Wǒ zì rù Qiūpǔ, sān nián běi xìn shū.
Depuis mon arrivée à Qiupu, trois années ont passé, rares sont les lettres du nord.
« Trois années » est une durée concrète et longue, mesurant l’étendue de la solitude et de l’attente. « Rares sont les lettres » évoque le contexte de guerre et de routes coupées, source d’anxiété. Cette simple constatation touche plus que toute plainte explicite.
Cinquième couplet : « 红颜愁落尽,白发不能除。 »
Hóngyán chóu luò jìn, báifà bùnéng chú.
La beauté de ton visage s’est fanée sous le chagrin, mes cheveux blancs, impossible à effacer.
Strophe la plus déchirante. Le poète imagine, par-delà l’espace. « Beauté du visage » s’oppose à « cheveux blancs », dépeignant leur commune usure par le temps et la séparation. « Fanée sous le chagrin » matérialise la douleur, « impossible à effacer » exprime une résignation poignante.
Sixième couplet : « 有客自梁苑,手携五色鱼。 »
Yǒu kè zì Liángyuàn, shǒu xié wǔ sè yú.
Un hôte arrive du Jardin Liang, portant en main la carpe aux cinq couleurs.
Ici, le poème bascule. La « carpe aux cinq couleurs », allusion au Yuefu « Ode à la carpe », est une image poétique et pleine d’espoir. L’arrivée du visiteur apporte une lueur dans la narration sombre.
Septième couplet : « 开鱼得锦字,归问我何如。 »
Kāi yú dé jǐn zì, guī wèn wǒ hérú.
J’ouvre le poisson, trouve tes mots brodés, qui ne font que me demander comment je vais.
« Mots brodés » (锦字) évoque allusivement l’histoire de Su Hui, louant la sagesse et l’amour de l’épouse. « Me demander comment je vais » est une question simple mais d’un poids immense, pure expression de sollicitude, touchant le poète au plus profond.

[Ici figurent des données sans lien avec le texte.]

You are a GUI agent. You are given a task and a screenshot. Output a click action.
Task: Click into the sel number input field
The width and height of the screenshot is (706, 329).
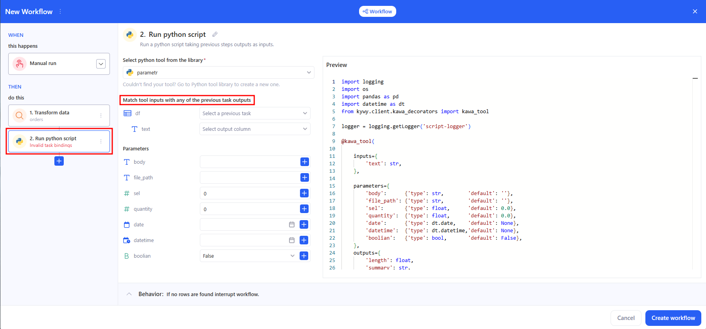(x=249, y=193)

Huitième couplet : « 江山虽道阻,意合不为殊。 »
Jiāngshān suī dào zǔ, yì hé bù wéi shū.
Rivières et montagnes barrent la route, mais nos cœurs unis ne font qu’un.

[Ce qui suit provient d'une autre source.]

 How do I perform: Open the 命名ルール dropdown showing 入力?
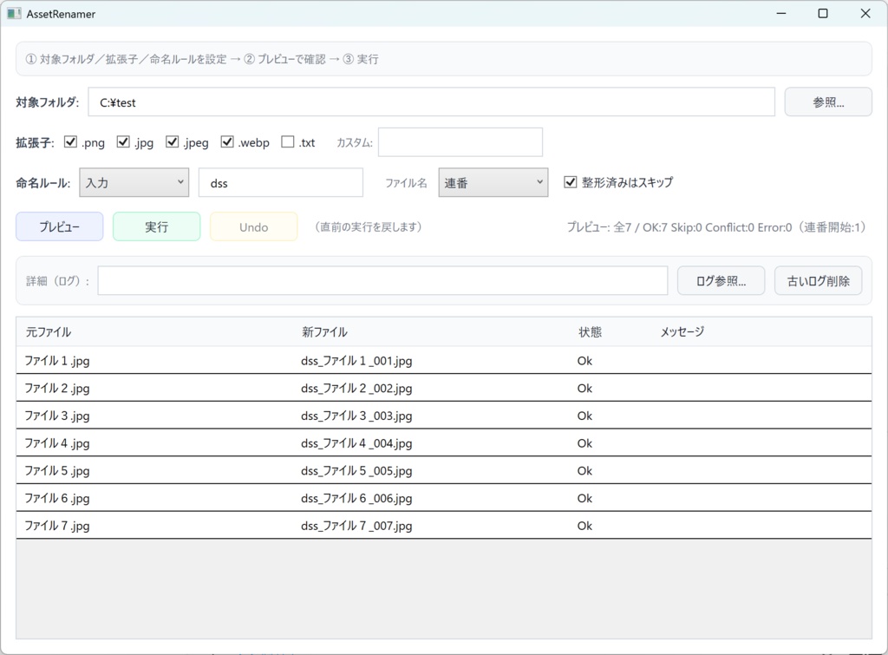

La conclusion redresse l’ensemble, passant de la douleur à l’affirmation. C’est la réponse du poète et un serment solennel. « La route barrée » est la réalité cruelle, « nos cœurs unis » une force spirituelle chaude et puissante, élevant le chagrin personnel en une foi affective transcendante.
Lecture globale
Ce poème, l’un des plus sincères et profonds de Li Bai, dépouillé de sa fougue habituelle, révèle le noyau émotionnel vrai d’un époux et d’un voyageur. Structuré autour de la séparation, de la lassitude du voyage, de la nostalgie, de la consolation de la lettre et de la fermeté de l’attachement, son flux émotionnel progresse par vagues, sincère et poignant. Le poète fond son sentiment d’errance personnelle et son amour conjugal dans un langage simple mais d’une puissance émouvante. Plus qu’une lettre privée, c’est le regard profond de toutes les âmes errantes de l’époque classique vers leur ancrage affectif.
Spécificités stylistiques
- Langage simple, émotions profondes : Le poème renonce à l’ornementation au profit d’une parole directe, atteignant un naturel authentique.

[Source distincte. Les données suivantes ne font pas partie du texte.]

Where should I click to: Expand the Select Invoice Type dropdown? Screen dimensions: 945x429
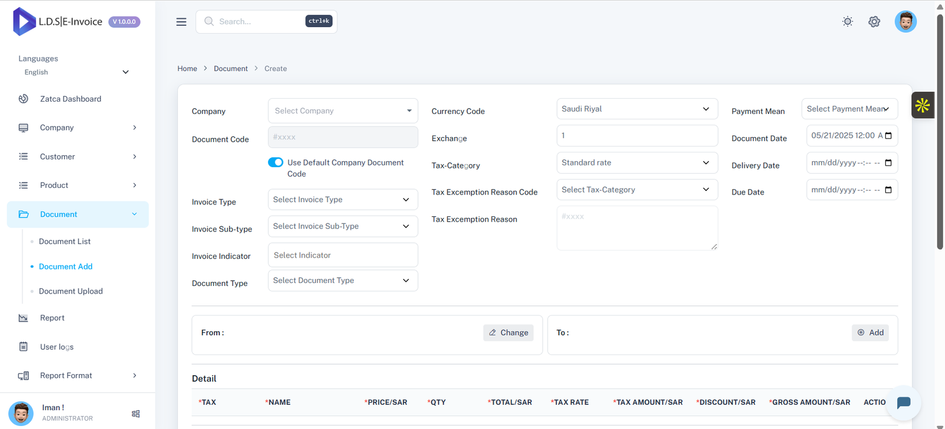[343, 200]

- Alliances d’abstrait et de concret, entrelacs d’espaces et de temps : Le poète entremêle habilement le « je » présent (réel) et le « toi » imaginé (abstrait), juxtaposant la durée de « trois années » et la distance de « mille lieues ».
- Allusions naturelles, sens profond : L’usage d’allusions comme la « carpe aux cinq couleurs » ou les « mots brodés » est discret, ajoutant de l’élégance et de la densité affective.
- Émotions fluides, structure rigoureuse : Le poème passe de la mélancolie à l’apaisement, puis à l’affirmation, alternant tension et détente, formant une boucle émotionnelle complète.
Éclairages
Ce poème, traversant les millénaires, nous transmet encore la chaleur de l’affection familiale et conjugale. Il nous dit qu’au-delà des bouleversements et des épreuves personnelles, l’amour et l’attention des proches demeurent le soutien le plus solide. Li Bai, dans l’impasse des « routes barrées », trouva un point d’ancrage dans la certitude de « nos cœurs unis ». Cela nous enseigne qu’au cœur des séparations et difficultés inévitables, chérir ces liens authentiques est peut-être la manière la plus chaleureuse et efficace de résister à l’inconstance du monde.
À propos du poète

Li Bai (李白), 701 - 762 apr. Li Bai a porté la poésie chinoise classique, en particulier la poésie romantique, à son apogée et a influencé des générations de lettrés exceptionnels dans le passé et le présent grâce à ses remarquables réalisations.